(Dataset entries)
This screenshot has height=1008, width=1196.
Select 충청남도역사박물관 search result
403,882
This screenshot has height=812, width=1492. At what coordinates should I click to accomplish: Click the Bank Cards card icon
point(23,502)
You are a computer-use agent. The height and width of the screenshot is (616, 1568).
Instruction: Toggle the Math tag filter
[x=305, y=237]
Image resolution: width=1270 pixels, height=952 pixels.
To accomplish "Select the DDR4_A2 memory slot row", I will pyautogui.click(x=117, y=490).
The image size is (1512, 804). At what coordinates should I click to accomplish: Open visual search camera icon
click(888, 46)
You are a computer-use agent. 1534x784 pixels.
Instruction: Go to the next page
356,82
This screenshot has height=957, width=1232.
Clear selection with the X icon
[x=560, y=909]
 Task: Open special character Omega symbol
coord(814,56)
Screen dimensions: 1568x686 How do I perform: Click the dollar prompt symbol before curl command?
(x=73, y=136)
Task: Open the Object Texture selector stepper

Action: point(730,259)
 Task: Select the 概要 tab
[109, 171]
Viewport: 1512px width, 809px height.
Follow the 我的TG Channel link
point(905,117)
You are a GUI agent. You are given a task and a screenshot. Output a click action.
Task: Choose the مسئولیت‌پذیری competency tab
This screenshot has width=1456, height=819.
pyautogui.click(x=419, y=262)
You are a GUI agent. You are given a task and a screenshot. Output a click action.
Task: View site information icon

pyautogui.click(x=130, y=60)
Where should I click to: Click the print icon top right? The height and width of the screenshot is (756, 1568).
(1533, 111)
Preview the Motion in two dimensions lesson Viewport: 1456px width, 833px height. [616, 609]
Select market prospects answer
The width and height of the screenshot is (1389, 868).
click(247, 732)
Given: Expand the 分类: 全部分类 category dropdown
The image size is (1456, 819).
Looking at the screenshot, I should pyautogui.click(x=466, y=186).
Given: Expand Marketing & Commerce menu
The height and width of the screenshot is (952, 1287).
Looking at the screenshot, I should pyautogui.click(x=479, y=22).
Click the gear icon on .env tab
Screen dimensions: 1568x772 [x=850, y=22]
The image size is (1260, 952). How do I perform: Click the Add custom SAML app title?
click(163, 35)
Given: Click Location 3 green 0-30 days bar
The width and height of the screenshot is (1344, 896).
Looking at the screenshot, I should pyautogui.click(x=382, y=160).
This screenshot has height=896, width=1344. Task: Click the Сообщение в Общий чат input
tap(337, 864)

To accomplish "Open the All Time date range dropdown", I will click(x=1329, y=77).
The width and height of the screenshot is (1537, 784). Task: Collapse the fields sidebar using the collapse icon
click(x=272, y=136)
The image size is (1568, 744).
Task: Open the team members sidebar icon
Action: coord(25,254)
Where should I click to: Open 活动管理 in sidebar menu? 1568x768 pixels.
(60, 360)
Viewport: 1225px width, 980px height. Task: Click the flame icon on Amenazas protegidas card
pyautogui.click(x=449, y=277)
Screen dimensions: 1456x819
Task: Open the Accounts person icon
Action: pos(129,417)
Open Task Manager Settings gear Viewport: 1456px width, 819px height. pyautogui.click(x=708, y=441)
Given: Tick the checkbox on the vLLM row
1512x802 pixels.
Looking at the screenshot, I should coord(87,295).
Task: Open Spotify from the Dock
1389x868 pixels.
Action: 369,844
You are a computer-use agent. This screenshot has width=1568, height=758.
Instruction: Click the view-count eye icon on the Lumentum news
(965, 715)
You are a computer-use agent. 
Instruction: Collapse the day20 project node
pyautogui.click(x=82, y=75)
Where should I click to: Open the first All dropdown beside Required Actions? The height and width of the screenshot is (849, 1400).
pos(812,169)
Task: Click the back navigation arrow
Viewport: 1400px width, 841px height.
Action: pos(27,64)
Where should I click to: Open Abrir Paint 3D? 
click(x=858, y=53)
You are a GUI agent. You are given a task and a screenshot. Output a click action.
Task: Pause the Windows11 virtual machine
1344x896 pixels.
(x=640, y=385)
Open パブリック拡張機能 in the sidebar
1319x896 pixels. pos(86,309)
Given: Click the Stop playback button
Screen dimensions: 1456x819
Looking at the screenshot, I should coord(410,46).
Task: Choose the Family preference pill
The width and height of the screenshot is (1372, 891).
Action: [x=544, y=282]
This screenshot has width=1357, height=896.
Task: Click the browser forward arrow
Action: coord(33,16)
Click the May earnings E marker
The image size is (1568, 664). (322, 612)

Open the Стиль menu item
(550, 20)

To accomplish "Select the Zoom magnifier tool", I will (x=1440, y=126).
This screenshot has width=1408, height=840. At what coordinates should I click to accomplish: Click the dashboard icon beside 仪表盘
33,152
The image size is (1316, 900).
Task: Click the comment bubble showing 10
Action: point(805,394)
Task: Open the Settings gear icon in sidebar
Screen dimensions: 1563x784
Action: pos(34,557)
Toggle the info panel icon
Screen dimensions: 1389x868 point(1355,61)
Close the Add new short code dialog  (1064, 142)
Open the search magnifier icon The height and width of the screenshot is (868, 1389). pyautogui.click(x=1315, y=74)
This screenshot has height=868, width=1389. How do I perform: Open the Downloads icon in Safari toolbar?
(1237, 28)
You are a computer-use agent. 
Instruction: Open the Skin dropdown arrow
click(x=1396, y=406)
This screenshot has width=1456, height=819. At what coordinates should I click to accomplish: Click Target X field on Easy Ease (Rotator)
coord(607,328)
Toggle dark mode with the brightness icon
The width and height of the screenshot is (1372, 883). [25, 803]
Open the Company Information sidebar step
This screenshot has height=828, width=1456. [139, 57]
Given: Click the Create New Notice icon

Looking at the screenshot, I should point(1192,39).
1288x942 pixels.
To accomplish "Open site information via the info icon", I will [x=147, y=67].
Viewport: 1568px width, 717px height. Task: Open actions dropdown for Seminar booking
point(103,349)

Work instruction: An exact copy of the lines above between the line holding "This screenshot has height=896, width=1344." and the line holding "Task: Click the back navigation arrow", inclusive, is the whole answer.

Task answer:
This screenshot has height=896, width=1344. Task: Click the Сообщение в Общий чат input
tap(337, 864)

To accomplish "Open the All Time date range dropdown", I will click(x=1329, y=77).
The width and height of the screenshot is (1537, 784). Task: Collapse the fields sidebar using the collapse icon
click(x=272, y=136)
The image size is (1568, 744).
Task: Open the team members sidebar icon
Action: coord(25,254)
Where should I click to: Open 活动管理 in sidebar menu? 1568x768 pixels.
(60, 360)
Viewport: 1225px width, 980px height. Task: Click the flame icon on Amenazas protegidas card
pyautogui.click(x=449, y=277)
Screen dimensions: 1456x819
Task: Open the Accounts person icon
Action: pos(129,417)
Open Task Manager Settings gear Viewport: 1456px width, 819px height. pyautogui.click(x=708, y=441)
Given: Tick the checkbox on the vLLM row
1512x802 pixels.
Looking at the screenshot, I should coord(87,295).
Task: Open Spotify from the Dock
1389x868 pixels.
Action: 369,844
You are a computer-use agent. This screenshot has width=1568, height=758.
Instruction: Click the view-count eye icon on the Lumentum news
(965, 715)
You are a computer-use agent. 
Instruction: Collapse the day20 project node
pyautogui.click(x=82, y=75)
Where should I click to: Open the first All dropdown beside Required Actions? The height and width of the screenshot is (849, 1400).
pos(812,169)
Task: Click the back navigation arrow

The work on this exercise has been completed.